Picture this market as a Dagwood sandwich. The bottom slice of bread is Hadoop and other databases. Thomas views this as an area that is rapidly becoming a commodity, so no value-add there. The middle slice of bread is Spark, which will "have a central role in data like Linux in operating systems," he observed.
The top slice of the bread belongs to the apps that will run on Spark as it sits over Hadoop.
It is in the layer between Spark and apps that he hopes to find the "meat" in the sandwich, made up of machine learning, artificial intelligence, and advanced analytics. This area cannot be commoditized. It should retain enough value to generate margins for IBM.
But there is a catch. The sandwich needs some bacon, lettuce, and tomato to be truly complete. That part is played by the data scientists skilled enough to develop apps in that machine learning, artificial intelligence, and advanced analytics space.
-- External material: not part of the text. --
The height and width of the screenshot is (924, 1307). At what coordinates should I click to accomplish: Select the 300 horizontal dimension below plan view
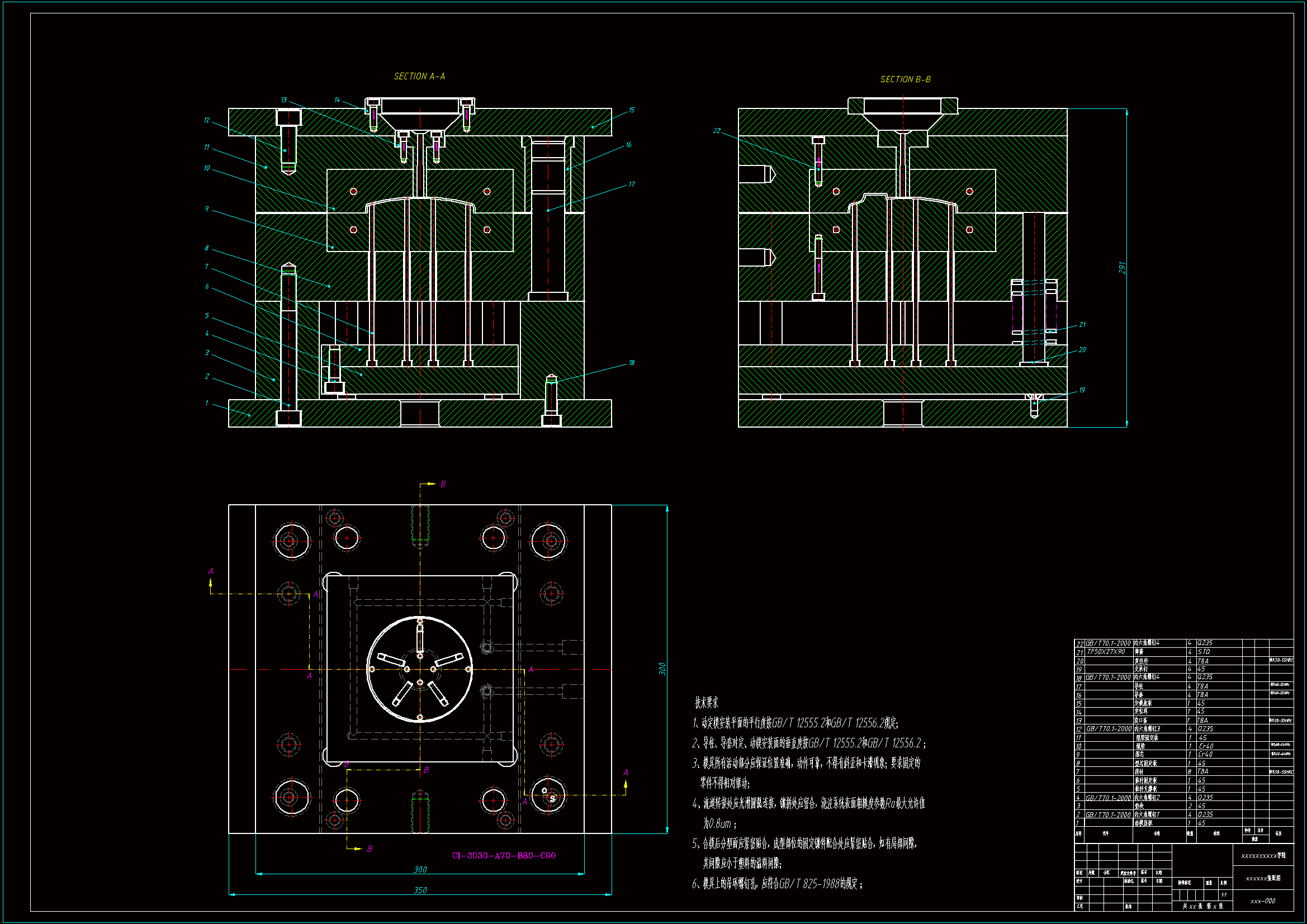[x=420, y=869]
To illustrate the problem Thomas drew a triangle and then ran a line below the peak to show the capstone: The PhDs who make up the true data scientists. At the base, he drew another line, where "fake data scientists" reside -- basically the IT people who think they know what they are doing but don't.
In the middle is an "80%" space where experienced IT people can become fluent in data science techniques to make big data operative for their employers.
"I am trying to get IT folks to move up the stack," Thomas said. With that in mind, IBM is launching its "Datapalooza" tour in November, a three-day immersive "camp" that will be the starting point for IT people interested in learning how to do some of the work of data scientists to best effect. The tour will hit 12 cities worldwide.
Datapalooza will serve as a gateway for IBM's "Big Data U," where IT people can get more information online about big data and its applications.
This will also dovetail with an October release of IBM's Jupiter notebook product, available through BlueMix. This will be a "for fee" product, Thomas added.
The ramp-up to bring the IT masses to Big Data is already underway. This past June, IBM released a "data science" workbench which now has tens of thousands of users.
His goal over the next few years is to offer IT personnel a migration path to that 80% middle area in the data science pyramid he outlined earlier in the talk.
It's a matter of "giving people the right training and giving them the tools."
IT people doing big data will not rival the skillsets of a PhD, but enough skilled "data science" practitioners should be able to cover for any lack of a particular skill set for any individual on the team, he explained. Even so, training enough "data science practitioners" will take a couple of years.
PhDs, on the other hand, take five years to get through their programs and are never plentiful.
Cloud is developing concurrently with big data, but is expected to play a significant role in cultivating big data's potential.
"Cloud is moving faster than you think," Thomas added. With companies rushing to cash in on this technology, only half of current IT staffs will be needed in the next five years, he pointed out.
Fitting All Pieces Together
So how does this fit in with big data?
It is a question of technique. Traditional IT practice is to move data to where it is going to be processed. However, there is a networking issue, since bandwidth may not be able to handle petabytes of data.
In the cloud, "you bring the data to one place, then apply a different set of data services to that," Thomas said. "You create a 'fluid data layer' and you process it wherever it is. You are not constantly running ETL work to run it from one repository to the next."
Here, big data practitioners should be able to use the right toolsets to prepare the data for analysis, and apply the right model that identifies which pieces of data are relevant to solving a problem or executing a process.
That is pretty much the future as he outlined it. Getting there will take time.
Machine learning is one of those building blocks, but right now there are many small companies that are delivering niche products for specific industries or going to market with general-purpose machine learning engines. A lot of work still needs to be done to make Spark the "operating system" for Hadoop, Thomas explained.